2016.9.17〜18 taka(記※一部写真とコメントはwaka),waka,き-suke
本来,数リーダーとは先頭を切ってパーティーを成功へと導く。
持ち得る強さと知恵と技術と心のゆとりを携えて・・・。
深夜3時30分。今、私は、右俣を槍ヶ岳を目指して暗闇の林道を歩いている。
夜空には満月が薄い雲の衣をまとい、優しい光を一層と柔らかくしている。
満月の夜に歩くのは好きだ。
時々、昼間ではないかと思うほどに、影ができる。
本当に月明りなのかと、振り返ってみるが、満月だけが静かに、ゆらゆら輝いている。
今回の山行は、槍ヶ岳で満月を満喫とこやりでアルペン踊り!
1週間前の予報で、週末に台風接近でダメかと考えていたが、ここしばらくの天気予報の
的中率の低さ(前日の予報でもあまりあてにならなかった)や、やはり現地へ行かなくては
わからないので、無駄足になるかもしれないが新穂高へ入ろうとの事になった。
この山域はこの時点では早ければ夕方から雨予報・・・・。
明日は大雨になる事確実らしい。
密かに日帰りプランもありと相談していたが
厳しいプランなので、パーティ内の体力弱者が目的達成への鍵となるが、今回は私が鍵・・・。
新米リーダーの足取り重い・・は確実にパーティ内の弱者に当てはまった。
皆、同様に仕事後の睡眠不足を抱えていたが、体力に差があった。
経験豊富なwakaの提案により白出沢までの間に、荷物の分散をし、力の均衡を図った。
その間、空は晴れてはいるが、天気はやはり夕方に崩れる可能性が極めて高いらしい。
とりあえず、天気を確認できる槍平小屋で、今後の行動を決める事にした。
荷物の分散・・という事で小槍アルペン踊り用の衣装を個人持ちに。早速装着!
時間、天気、安全、危険、体力、目的達成、会。
常に、これらの要素を相談しながら、いかに目的達成率をあげられるか考えた。

> _記録一覧_:
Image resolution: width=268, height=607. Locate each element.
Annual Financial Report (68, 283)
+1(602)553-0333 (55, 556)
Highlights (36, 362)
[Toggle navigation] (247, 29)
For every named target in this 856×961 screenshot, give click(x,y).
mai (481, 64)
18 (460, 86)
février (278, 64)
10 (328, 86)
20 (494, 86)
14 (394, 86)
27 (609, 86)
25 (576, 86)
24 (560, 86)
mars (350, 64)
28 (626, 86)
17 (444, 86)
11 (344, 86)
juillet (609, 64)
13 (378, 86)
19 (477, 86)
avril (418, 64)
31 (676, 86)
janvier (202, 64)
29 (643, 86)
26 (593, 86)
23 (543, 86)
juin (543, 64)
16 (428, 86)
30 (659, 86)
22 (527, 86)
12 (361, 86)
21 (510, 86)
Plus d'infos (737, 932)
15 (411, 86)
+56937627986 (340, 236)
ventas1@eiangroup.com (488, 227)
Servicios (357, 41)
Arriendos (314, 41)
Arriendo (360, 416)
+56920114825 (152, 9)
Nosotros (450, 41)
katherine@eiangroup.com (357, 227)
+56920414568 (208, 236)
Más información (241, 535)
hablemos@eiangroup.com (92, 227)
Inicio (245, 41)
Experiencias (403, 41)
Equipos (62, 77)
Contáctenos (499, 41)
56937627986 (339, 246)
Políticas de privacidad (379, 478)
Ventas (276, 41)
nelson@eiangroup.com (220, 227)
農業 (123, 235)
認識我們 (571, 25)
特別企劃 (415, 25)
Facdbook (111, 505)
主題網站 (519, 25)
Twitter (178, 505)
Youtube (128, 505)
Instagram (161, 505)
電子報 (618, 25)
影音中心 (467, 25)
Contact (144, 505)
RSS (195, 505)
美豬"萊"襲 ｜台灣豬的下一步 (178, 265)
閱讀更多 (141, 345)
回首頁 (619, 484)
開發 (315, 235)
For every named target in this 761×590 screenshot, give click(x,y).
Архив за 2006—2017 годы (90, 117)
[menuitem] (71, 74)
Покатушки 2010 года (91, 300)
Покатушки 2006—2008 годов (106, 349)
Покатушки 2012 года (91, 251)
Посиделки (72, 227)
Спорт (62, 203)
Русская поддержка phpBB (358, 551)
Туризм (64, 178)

> _短い設問 1_:
本文について、次の問いに答えよ。
(a) 林道を歩いていたのは深夜何時何分か。
(b) 白出沢までの間に荷物を分散させることを提案したのは誰か。
(c) 今後の行動を決める場所として選ばれたのはどこか。
> _短い設問 2_:
本文では、台風接近の予報があったにもかかわらず新穂高へ入ることになった。その理由を本文に基づき1〜3文で説明せよ。
> _短い設問 3_:
槍ヶ岳山行の本文を、最後の文の後から書き継げ。

> _解答 1_:
(a) 3時30分
(b) waka
(c) 槍平小屋

> _解答 2_:
ここしばらくの天気予報は的中率が低く、前日の予報でもあまりあてにならなかった。また、現地へ行かなければ実際の状況はわからないと考えた。そのため、無駄足になる可能性を承知のうえで新穂高へ入ることになった。

> _解答 3_:
体力はあるがクライミングを始めたばかりのGO-suke(本来、き-sukeと呼びたいが”行く行く”しか言わない為)
takaの体力弱、天候、wakaの経験
体力弱者の新米リーダーはくだらない話で心パーティ内の心の余裕を計る。
(実際には精神汚染・・・と言われたが・・・)
テント泊装備のままでは明らかに時間的余裕がない。
早々に槍ヶ岳と満月は諦め、下でテント泊へと変更。
実は、車中リーダー会議で、目標時間で10〜11時くらいに肩の小屋に到達して、
いくつかの要素がクリアしていれば登攀もありと考えていた。
そこで考えられたのが、槍平でテント泊装備をデポし、登攀用具と必要最低限の装備でアタック。
どの道、今日、こやりを登攀できなければ今回こやりには縁はなかったと思うしかない。
明日は大雨だ。
槍平出発、7:47分 荷物をデポし、幾分か軽くなった装備を分ける。
タイムリミットを11時に肩の小屋。
go-go助には念を押す。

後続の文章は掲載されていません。